Showing posts with label Hummingbird on Her Hand. Show all posts
Showing posts with label Hummingbird on Her Hand. Show all posts

Sunday, 26 January 2014

Hello from Connecticut

I'm Margaret and I live in Connecticut, USA, fairly close to New York City with my husband and our dog, Windy.  Our children don't live here most of the time -- the eldest is off on his own and the other two are at universities in western states.  I was raised in California and Arizona, but for the past 15 years we've been here in Connecticut about 35 miles from where my ancestor, John Beers, died about 330 years ago.  In the 10 generation span from John Beers down to me, only one person died in the town where he was born.  Many of my family lines tend to be filled with wanderers.  My Choctaw and Chickasaw ancestors were already living in what is now Mississippi when most of my European  ancestors immigrated to the USA from England, Germany and France in the 1600s and 1700s.  My Irish ancestors came a little later in the mid- to late- 1800s.

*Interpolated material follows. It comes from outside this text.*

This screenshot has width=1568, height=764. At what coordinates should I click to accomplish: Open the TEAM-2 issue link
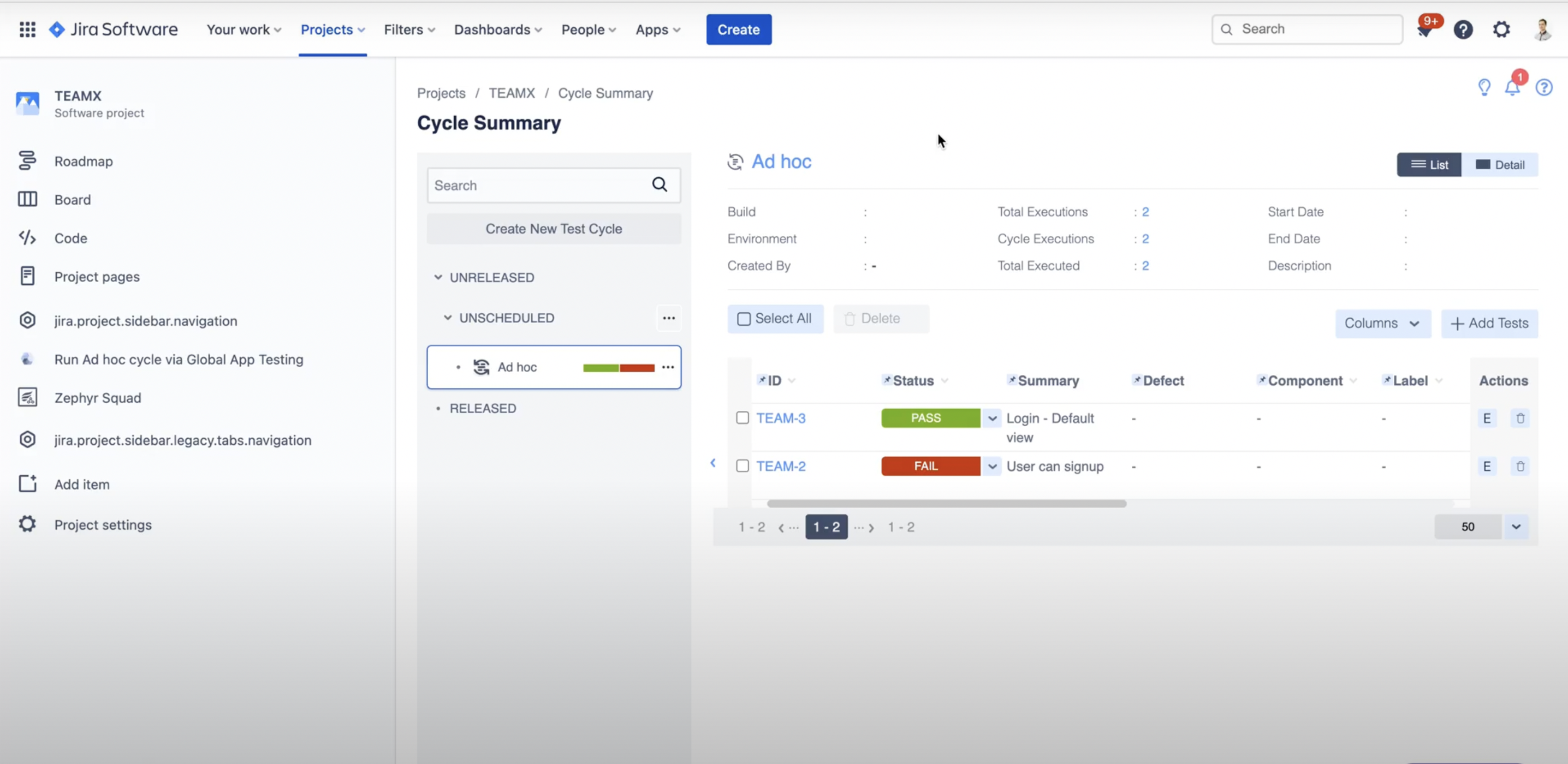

I'm excited to meet all of you and learn more about genealogy through this collaboration.  I am also using this as a jumping off point to revive my abandoned genealogy blog, Hummingbird on Her Hand, so named because hummingbirds landed on the outstretched hand of my great grandmother, Ida Austin.

Although I enjoy genealogy, much of the information I write about was and is collected by my mother, Sandra. She has been doing family history research as long as I can remember.  When I was a child, Mom occasionally gave me a paid challenge -- 5 cents for each correct name or date I could write in a blank family tree.  I got pretty good at it and eventually she lowered the rate to 1 cent per fact.


Me with my mother visiting my paternal grandparents in Kansas City c1970.

My mother has spent countless hours researching her lines and my father's, but in the past few decades, she has concentrated on Choctaw Tribal history and is extremely well versed on the Dawes Rolls, many Oklahoma Choctaw family lines and other tribal records.  I have learned a lot from her and this spring I will accompany her again to the National Archives in Washington, DC where I will serve as her copy assistant.  We try to copy records as efficiently as possible when we are there and we read them more carefully later.

In the past few years we have been making genealogical connections through DNA.  This has been pretty slow going, but I now manage the DNA accounts for about twenty family members. We continue recruiting relatives to give samples so that we can try to pinpoint which lines matches fall on.  Although we have good documentation for many family lines, we are missing three of my mother's great- great- grandparents and four of my father's great- great- grandparents.  Our DNA match-ups will be more successful when we fill in those missing surnames.

I look forward to getting to know you all as time goes on.